### SOURCE INFORMATION ###

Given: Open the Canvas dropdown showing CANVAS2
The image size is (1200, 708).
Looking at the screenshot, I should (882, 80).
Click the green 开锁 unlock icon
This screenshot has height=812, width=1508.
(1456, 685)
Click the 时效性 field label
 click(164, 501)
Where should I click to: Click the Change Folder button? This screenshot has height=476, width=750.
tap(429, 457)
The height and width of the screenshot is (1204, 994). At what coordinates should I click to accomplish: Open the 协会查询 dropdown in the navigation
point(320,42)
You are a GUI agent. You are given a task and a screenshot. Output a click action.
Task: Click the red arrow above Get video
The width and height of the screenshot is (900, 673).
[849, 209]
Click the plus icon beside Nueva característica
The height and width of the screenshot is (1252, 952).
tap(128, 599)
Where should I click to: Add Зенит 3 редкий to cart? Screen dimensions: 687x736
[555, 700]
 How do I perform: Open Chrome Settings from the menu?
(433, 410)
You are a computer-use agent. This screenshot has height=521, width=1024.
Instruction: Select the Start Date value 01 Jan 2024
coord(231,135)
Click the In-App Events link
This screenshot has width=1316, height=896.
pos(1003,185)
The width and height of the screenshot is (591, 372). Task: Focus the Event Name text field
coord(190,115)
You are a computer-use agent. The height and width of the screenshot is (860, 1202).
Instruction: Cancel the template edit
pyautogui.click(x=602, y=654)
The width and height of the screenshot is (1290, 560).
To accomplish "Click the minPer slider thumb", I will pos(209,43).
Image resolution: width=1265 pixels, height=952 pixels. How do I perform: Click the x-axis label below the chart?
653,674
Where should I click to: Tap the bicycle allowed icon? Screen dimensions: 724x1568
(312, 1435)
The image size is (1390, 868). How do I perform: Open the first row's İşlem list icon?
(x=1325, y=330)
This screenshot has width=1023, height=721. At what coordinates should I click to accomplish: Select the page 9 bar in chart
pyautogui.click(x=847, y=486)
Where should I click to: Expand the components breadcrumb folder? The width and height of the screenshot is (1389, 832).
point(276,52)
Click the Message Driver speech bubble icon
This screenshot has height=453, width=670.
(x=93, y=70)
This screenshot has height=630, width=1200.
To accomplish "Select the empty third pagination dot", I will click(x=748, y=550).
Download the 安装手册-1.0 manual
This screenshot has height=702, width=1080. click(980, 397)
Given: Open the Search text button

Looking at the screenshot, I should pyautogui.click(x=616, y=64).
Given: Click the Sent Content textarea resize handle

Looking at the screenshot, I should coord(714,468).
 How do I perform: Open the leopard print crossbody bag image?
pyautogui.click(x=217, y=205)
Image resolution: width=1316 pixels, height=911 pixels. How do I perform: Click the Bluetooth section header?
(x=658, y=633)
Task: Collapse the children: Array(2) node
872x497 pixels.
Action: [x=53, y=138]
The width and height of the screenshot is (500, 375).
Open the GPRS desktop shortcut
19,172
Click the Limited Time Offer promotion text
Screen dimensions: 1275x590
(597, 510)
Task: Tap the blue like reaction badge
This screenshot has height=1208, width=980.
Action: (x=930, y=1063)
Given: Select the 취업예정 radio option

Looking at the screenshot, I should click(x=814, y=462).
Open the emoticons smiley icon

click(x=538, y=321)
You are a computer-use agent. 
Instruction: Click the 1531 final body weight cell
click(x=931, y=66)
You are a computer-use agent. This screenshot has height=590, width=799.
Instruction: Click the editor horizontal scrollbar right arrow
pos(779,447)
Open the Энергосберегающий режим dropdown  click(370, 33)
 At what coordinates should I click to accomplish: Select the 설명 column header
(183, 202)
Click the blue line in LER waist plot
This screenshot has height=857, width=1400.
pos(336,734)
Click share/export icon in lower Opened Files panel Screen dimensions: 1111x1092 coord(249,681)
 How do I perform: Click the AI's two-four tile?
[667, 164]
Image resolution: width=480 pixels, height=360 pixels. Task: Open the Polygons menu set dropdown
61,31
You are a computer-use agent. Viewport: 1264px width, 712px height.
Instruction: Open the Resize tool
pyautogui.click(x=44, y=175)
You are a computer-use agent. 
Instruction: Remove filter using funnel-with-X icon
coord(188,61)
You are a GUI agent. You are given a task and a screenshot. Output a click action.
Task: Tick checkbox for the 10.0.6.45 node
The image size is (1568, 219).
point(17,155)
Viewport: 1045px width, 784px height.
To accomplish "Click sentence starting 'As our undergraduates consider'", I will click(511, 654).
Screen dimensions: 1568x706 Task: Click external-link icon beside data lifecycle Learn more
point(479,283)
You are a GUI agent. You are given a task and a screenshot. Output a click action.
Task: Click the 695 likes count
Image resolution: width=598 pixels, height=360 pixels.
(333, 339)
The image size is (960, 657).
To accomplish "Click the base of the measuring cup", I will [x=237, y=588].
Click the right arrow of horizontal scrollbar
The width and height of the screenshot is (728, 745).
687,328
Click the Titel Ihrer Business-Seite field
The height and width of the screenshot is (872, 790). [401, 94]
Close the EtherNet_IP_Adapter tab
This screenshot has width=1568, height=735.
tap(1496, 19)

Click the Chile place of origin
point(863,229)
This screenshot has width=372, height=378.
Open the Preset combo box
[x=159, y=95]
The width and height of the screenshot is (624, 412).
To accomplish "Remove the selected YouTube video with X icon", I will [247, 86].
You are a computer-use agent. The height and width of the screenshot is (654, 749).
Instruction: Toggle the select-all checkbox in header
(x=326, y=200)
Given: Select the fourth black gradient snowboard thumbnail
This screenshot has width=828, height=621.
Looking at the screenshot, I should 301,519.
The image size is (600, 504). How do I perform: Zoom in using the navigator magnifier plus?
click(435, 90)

###

Return the entries above, every line intact.

_ANSWER TO THE EXERCISE:_
Given: Open the Canvas dropdown showing CANVAS2
The image size is (1200, 708).
Looking at the screenshot, I should (882, 80).
Click the green 开锁 unlock icon
This screenshot has height=812, width=1508.
(1456, 685)
Click the 时效性 field label
 click(164, 501)
Where should I click to: Click the Change Folder button? This screenshot has height=476, width=750.
tap(429, 457)
The height and width of the screenshot is (1204, 994). At what coordinates should I click to accomplish: Open the 协会查询 dropdown in the navigation
point(320,42)
You are a GUI agent. You are given a task and a screenshot. Output a click action.
Task: Click the red arrow above Get video
The width and height of the screenshot is (900, 673).
[849, 209]
Click the plus icon beside Nueva característica
The height and width of the screenshot is (1252, 952).
tap(128, 599)
Where should I click to: Add Зенит 3 редкий to cart? Screen dimensions: 687x736
[555, 700]
 How do I perform: Open Chrome Settings from the menu?
(433, 410)
You are a computer-use agent. This screenshot has height=521, width=1024.
Instruction: Select the Start Date value 01 Jan 2024
coord(231,135)
Click the In-App Events link
This screenshot has width=1316, height=896.
pos(1003,185)
The width and height of the screenshot is (591, 372). Task: Focus the Event Name text field
coord(190,115)
You are a computer-use agent. The height and width of the screenshot is (860, 1202).
Instruction: Cancel the template edit
pyautogui.click(x=602, y=654)
The width and height of the screenshot is (1290, 560).
To accomplish "Click the minPer slider thumb", I will pos(209,43).
Image resolution: width=1265 pixels, height=952 pixels. How do I perform: Click the x-axis label below the chart?
653,674
Where should I click to: Tap the bicycle allowed icon? Screen dimensions: 724x1568
(312, 1435)
The image size is (1390, 868). How do I perform: Open the first row's İşlem list icon?
(x=1325, y=330)
This screenshot has width=1023, height=721. At what coordinates should I click to accomplish: Select the page 9 bar in chart
pyautogui.click(x=847, y=486)
Where should I click to: Expand the components breadcrumb folder? The width and height of the screenshot is (1389, 832).
point(276,52)
Click the Message Driver speech bubble icon
This screenshot has height=453, width=670.
(x=93, y=70)
This screenshot has height=630, width=1200.
To accomplish "Select the empty third pagination dot", I will click(x=748, y=550).
Download the 安装手册-1.0 manual
This screenshot has height=702, width=1080. click(980, 397)
Given: Open the Search text button

Looking at the screenshot, I should pyautogui.click(x=616, y=64).
Given: Click the Sent Content textarea resize handle

Looking at the screenshot, I should coord(714,468).
 How do I perform: Open the leopard print crossbody bag image?
pyautogui.click(x=217, y=205)
Image resolution: width=1316 pixels, height=911 pixels. How do I perform: Click the Bluetooth section header?
(x=658, y=633)
Task: Collapse the children: Array(2) node
872x497 pixels.
Action: [x=53, y=138]
The width and height of the screenshot is (500, 375).
Open the GPRS desktop shortcut
19,172
Click the Limited Time Offer promotion text
Screen dimensions: 1275x590
(597, 510)
Task: Tap the blue like reaction badge
This screenshot has height=1208, width=980.
Action: (x=930, y=1063)
Given: Select the 취업예정 radio option

Looking at the screenshot, I should click(x=814, y=462).
Open the emoticons smiley icon

click(x=538, y=321)
You are a computer-use agent. 
Instruction: Click the 1531 final body weight cell
click(x=931, y=66)
You are a computer-use agent. This screenshot has height=590, width=799.
Instruction: Click the editor horizontal scrollbar right arrow
pos(779,447)
Open the Энергосберегающий режим dropdown  click(370, 33)
 At what coordinates should I click to accomplish: Select the 설명 column header
(183, 202)
Click the blue line in LER waist plot
This screenshot has height=857, width=1400.
pos(336,734)
Click share/export icon in lower Opened Files panel Screen dimensions: 1111x1092 coord(249,681)
 How do I perform: Click the AI's two-four tile?
[667, 164]
Image resolution: width=480 pixels, height=360 pixels. Task: Open the Polygons menu set dropdown
61,31
You are a computer-use agent. Viewport: 1264px width, 712px height.
Instruction: Open the Resize tool
pyautogui.click(x=44, y=175)
You are a computer-use agent. 
Instruction: Remove filter using funnel-with-X icon
coord(188,61)
You are a GUI agent. You are given a task and a screenshot. Output a click action.
Task: Tick checkbox for the 10.0.6.45 node
The image size is (1568, 219).
point(17,155)
Viewport: 1045px width, 784px height.
To accomplish "Click sentence starting 'As our undergraduates consider'", I will click(511, 654).
Screen dimensions: 1568x706 Task: Click external-link icon beside data lifecycle Learn more
point(479,283)
You are a GUI agent. You are given a task and a screenshot. Output a click action.
Task: Click the 695 likes count
Image resolution: width=598 pixels, height=360 pixels.
(333, 339)
The image size is (960, 657).
To accomplish "Click the base of the measuring cup", I will [x=237, y=588].
Click the right arrow of horizontal scrollbar
The width and height of the screenshot is (728, 745).
687,328
Click the Titel Ihrer Business-Seite field
The height and width of the screenshot is (872, 790). [401, 94]
Close the EtherNet_IP_Adapter tab
This screenshot has width=1568, height=735.
tap(1496, 19)

Click the Chile place of origin
point(863,229)
This screenshot has width=372, height=378.
Open the Preset combo box
[x=159, y=95]
The width and height of the screenshot is (624, 412).
To accomplish "Remove the selected YouTube video with X icon", I will [247, 86].
You are a computer-use agent. The height and width of the screenshot is (654, 749).
Instruction: Toggle the select-all checkbox in header
(x=326, y=200)
Given: Select the fourth black gradient snowboard thumbnail
This screenshot has width=828, height=621.
Looking at the screenshot, I should 301,519.
The image size is (600, 504). How do I perform: Zoom in using the navigator magnifier plus?
click(435, 90)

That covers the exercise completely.